Although an imbalance of folic acid and vitamin B12 was not observed to be associated with GDM, epidemiological studies have shown that the combination of high folic acid and low vitamin B12 is associated with the onset of GDM and adverse outcomes in offspring [40], potentially through exacerbating B12 deficiency [41]. The mechanism by which high folic acid/low B12 status is associated with an increased risk of GDM is unclear. Methyl traps that lead to elevated homocysteine levels and impaired methylation responses and altered mitochondrial metabolism may be contributing factors [42]. Longitudinal cohort studies and vitamin B12 supplementation trials are needed to confirm the association between GDM risk and folic acid/vitamin B12 status to determine the optimal dose of folic acid and vitamin B12 to achieve a “metabolic balance” of both vitamins throughout pregnancy.

Despite the heterogeneity of our results, the quality of evidence is not very excellent, we just gave a relative result and provided a synthetic and comprehensive review. However, vitamin B12 still plays a significant role in the development of pregnancy-related disorders from a clinically significant perspective. As an essential microelement involved in DNA methylation, amino acid, nucleic acid, and lipid synthesis, a growing number of cohort studies have found that B12 insufficiency is associated with sleep disturbances [43], increased amniotic fluid [44], preeclampsia [45], and liver damage [46], which are all linked to glucose and lipid metabolism. Pregnant women at high risk of vitamin B12 deficiency include those with anemia, hyperlipemia, a history of gastrectomy, and poor dietary and sleep patterns. For this group of people, in addition to evaluating objective biochemical indicators, medical personnel should evaluate daily dietary nutrient intake and nutrient supplements to maintain the balance of vitamins in the body. Simultaneously, we found that excess folic acid and low vitamin B12 levels may play a potential role in the development of GDM. This highlights the need for a further study of the appropriate content and ratio of vitamin supplements during pregnancy.

Advantages of our study include those 10 studies were included, all OR values were combined which is more than in previous studies, and the subgroup analysis by time to detect serum vitamin content, along with an investigation of the relationship between folic acid/vitamin B12 and the risk of GDM was carried out for the first time.

However, we still need to acknowledge that this review has several limitations, which means that our results should be interpreted with caution.

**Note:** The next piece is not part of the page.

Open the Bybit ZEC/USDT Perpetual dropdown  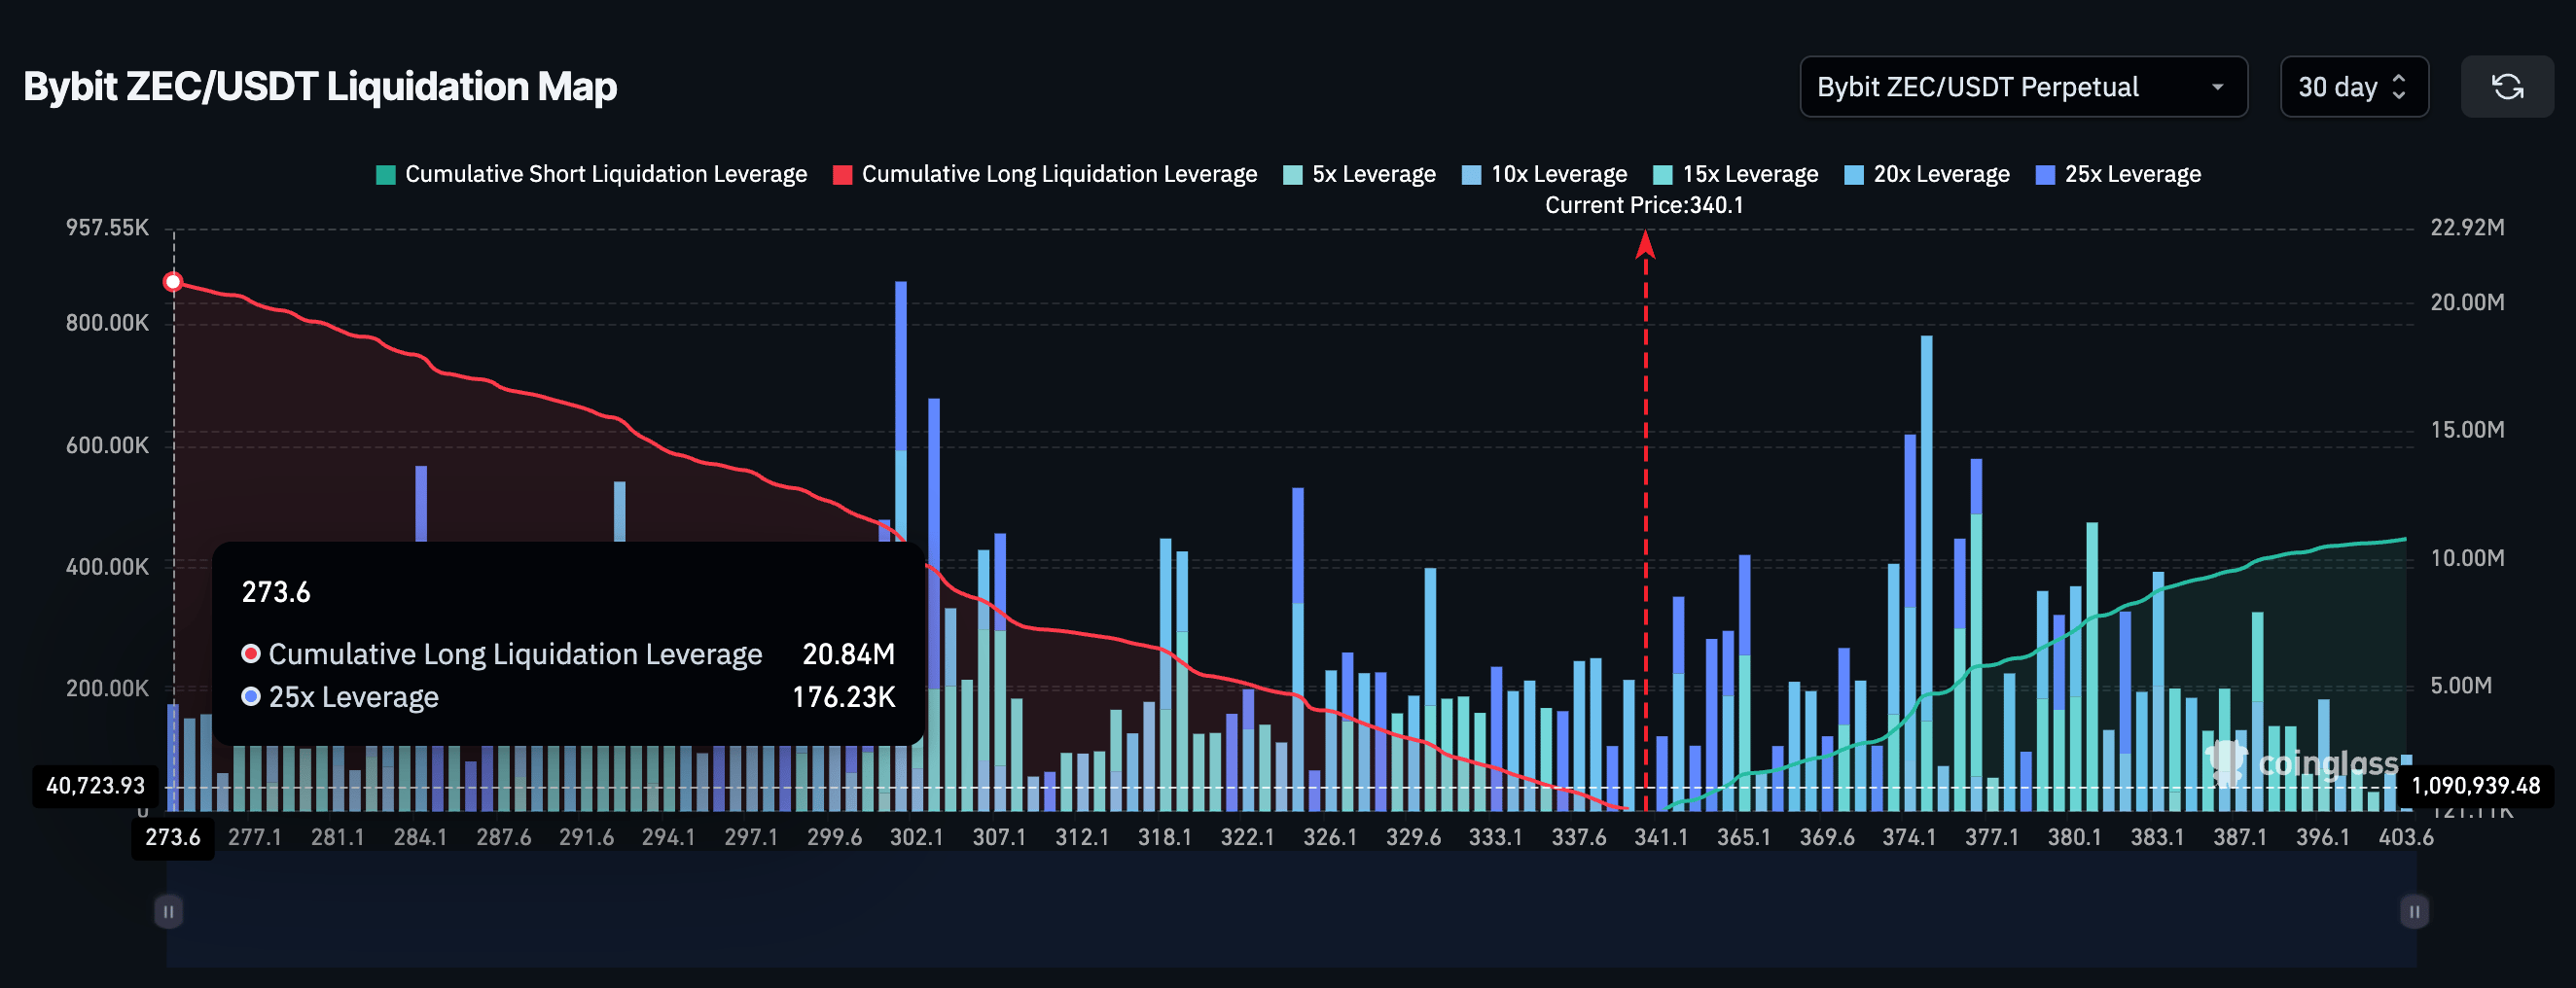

First, the potential confounding factors in several studies could not be completely ruled out and such differences could have influenced the outcomes of individual studies. Second, data on dietary vitamin B12 intake, the use of additional vitamin B12 supplements, and nutritional habits of the participants were not available or reported by most of the included studies which may affect the concentration of vitamin B12. Third, the different diagnostic criteria used may also affect the prevalence of GDM to some extent, this was one cause of the large heterogeneity among articles. Last, half of the studies were cross-control and case reports, the analysis used pooled data (as individual data were not available), which restricted us from performing a more detailed relevant analysis and obtaining more comprehensive results. Therefore, more high-quality cohort studies are needed to verify the relationship between vitamin B12 as well as folic acid/vitamin B12 ratio and GDM.

Conclusions

In conclusion, vitamin B12 deficiency plays an important role in the risk of GDM, especially during the first trimester in South Asian women. Folic acid/vitamin B12 has the potential ability to be a sensitive index to evaluate the relationship between nutrients and GDM. We recommend routine screening of pregnant women for vitamin B12 deficiency and folic acid excess to determine whether supplements of vitamin B12 and folic acid should be administered to ensure the nutritional status and to improve the health of the maternal. There is a need for high-quality research involving different geographical areas and ethnic groups to add credibility to the available evidence.